Pesquisadores relacionaram transtornos como insônia e depressão com a infecção pelo coronavírus
O estudo que até agora acompanhou por mais tempo pacientes que sobreviveram a infecções pelo coronavírus apontou que, nos casos chamados de Covid-19 longa, a prevalência de problemas mentais é um dos conjuntos de sintomas que mais demoram a ceder. Após seguir pacientes por até 16 meses, o trabalho mostrou um aumento de 18% nos casos de depressão e de 13% nos casos de transtornos do sono.
Liderado por pesquisadores da Universidade da Islândia, o estudo abrangeu 247 mil pacientes em seis países europeus. Os pesquisadores notaram que o maior fator de risco para o surgimento de problemas mentais de longo prazo foi o tempo de internação no período da viremia, a fase aguda da infecção.

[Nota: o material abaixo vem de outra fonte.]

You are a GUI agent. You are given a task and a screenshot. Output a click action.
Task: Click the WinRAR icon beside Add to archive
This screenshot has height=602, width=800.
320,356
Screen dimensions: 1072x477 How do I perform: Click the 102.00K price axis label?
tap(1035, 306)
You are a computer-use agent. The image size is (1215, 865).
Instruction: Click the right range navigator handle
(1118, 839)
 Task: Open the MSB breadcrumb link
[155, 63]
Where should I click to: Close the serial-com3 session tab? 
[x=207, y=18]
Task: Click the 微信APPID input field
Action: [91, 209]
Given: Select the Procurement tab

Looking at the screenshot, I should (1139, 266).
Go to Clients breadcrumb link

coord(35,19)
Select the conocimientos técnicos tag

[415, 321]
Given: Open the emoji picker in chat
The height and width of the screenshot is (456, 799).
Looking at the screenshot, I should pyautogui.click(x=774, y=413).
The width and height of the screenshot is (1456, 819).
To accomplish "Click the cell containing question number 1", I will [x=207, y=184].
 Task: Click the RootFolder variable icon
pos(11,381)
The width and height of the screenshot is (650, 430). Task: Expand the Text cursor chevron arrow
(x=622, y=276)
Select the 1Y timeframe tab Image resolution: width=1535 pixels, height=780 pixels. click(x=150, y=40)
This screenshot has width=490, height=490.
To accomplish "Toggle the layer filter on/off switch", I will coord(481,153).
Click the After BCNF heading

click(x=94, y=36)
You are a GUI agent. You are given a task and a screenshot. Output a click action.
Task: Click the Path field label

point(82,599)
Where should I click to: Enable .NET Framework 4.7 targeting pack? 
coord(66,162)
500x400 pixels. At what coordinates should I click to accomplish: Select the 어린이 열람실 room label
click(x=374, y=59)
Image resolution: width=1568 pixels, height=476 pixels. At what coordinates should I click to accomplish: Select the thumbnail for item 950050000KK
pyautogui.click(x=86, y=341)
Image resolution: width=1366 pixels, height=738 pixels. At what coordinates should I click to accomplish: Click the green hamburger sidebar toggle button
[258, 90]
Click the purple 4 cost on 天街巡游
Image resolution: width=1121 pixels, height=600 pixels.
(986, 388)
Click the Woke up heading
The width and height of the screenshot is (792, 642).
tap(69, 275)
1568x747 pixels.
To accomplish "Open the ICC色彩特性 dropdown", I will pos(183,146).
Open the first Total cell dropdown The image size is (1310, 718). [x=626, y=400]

“Pacientes que ficaram acamados por mais de sete dias tiveram um risco persistentemente maior de sintomas de depressão (61%) e ansiedade (43%) do que aqueles não diagnosticados”, escreveu o grupo, liderado pela psiquiatra Unnur Anna Valdimarsdóttir, em artigo na revista médica Lancet na última semana.
No estudo, os cientistas, que também incluem grupos da Dinamarca, Noruega, Suécia, Reino Unido e Estônia, especulam quais seriam os mecanismos que fazem a infecção pela Covid-19, notável pelos danos ao pulmão e sistema circulatório, ser sentida de forma preocupante também no sistema nervoso.
“A inflamação associada com doenças infecciosas crônicas já se demostrou previamente estar relacionada a morbidades mentais, particularmente a depressão”, afirmam os estudiosos, notando que o impacto psicológico do período de isolamento social também teve um papel. “Ainda precisamos elucidar se a maior prevalência de depressão nesse grupo é mediada pelos processos inflamatórios acima mencionados, pelo isolamento social ou por ambos.”
O estudo saiu na mesma semana em que outro trabalho, da Universidade de Cambridge, na Inglaterra, mostrou sintomas preocupantes de saúde mental entre os portadores de Covid longa. Nesta outro pesquisa, cientistas submeteram 181 pacientes a testes de memória, linguagem e raciocínio.
“Encontramos um padrão consistente de deficit de memória naqueles que experimentaram infecção por Covid, que aumentava conforme a gravidade dos sintomas relatados”, escreveram os cientistas, liderados pela psicóloga Panyuan Guo, na revista científica Frontiers in Aging Neuroscience.
Ao final, 78% dos pacientes apresentaram dificuldade de concentração, 69% tinham confusão mental, 68% problemas de memória e 60% tinham dificuldade de encontrar palavras para se expressarem. Mais da metade dos voluntários disse ter tido dificuldade em convencer seus médicos de que essas dificuldades cognitivas eram sintomas importantes da doença.
Fatores de risco
Em um segundo estudo do mesmo grupo de pesquisa, publicado na mesma revista, os cientistas exploraram quais sintomas durante a fase aguda da Covid-19 poderiam sinalizar um prognóstico mais preocupante para funções cognitivas. Assim como no trabalho islandês, os pesquisadores constataram que o período de internação (que é proporcional ao tempo de sintomas respiratórios ou inflamatórios graves), foi um importante fator preditivo.
Sinais mais sutis também mostraram alguma correlação. Pacientes que relatavam fraqueza nos braços e nas pernas ou sensação de tontura e dor de cabeça durante a viremia tiveram maior declínio cognitivo.
Em comunicado à imprensa, a psicóloga líder do grupo, Lucy Cheke, manifestou preocupação também com as implicações sociais do estudo. Segundo ela, três quartos dos pacientes avaliados relataram ter ficado incapazes de trabalhar por longos períodos.
— A Covid-19 longa tem recebido pouca atenção por parte de médicos e políticos. Ela precisa urgentemente ser levada mais a sério, e problemas cognitivos são uma parte importante desse problema— afirmou a cientista. — Isso é algo que políticos ignoram quando falam em “conviver com a Covid-19”, ou seja, em não combater a infecção. O impacto na população economicamente ativa pode ser enorme.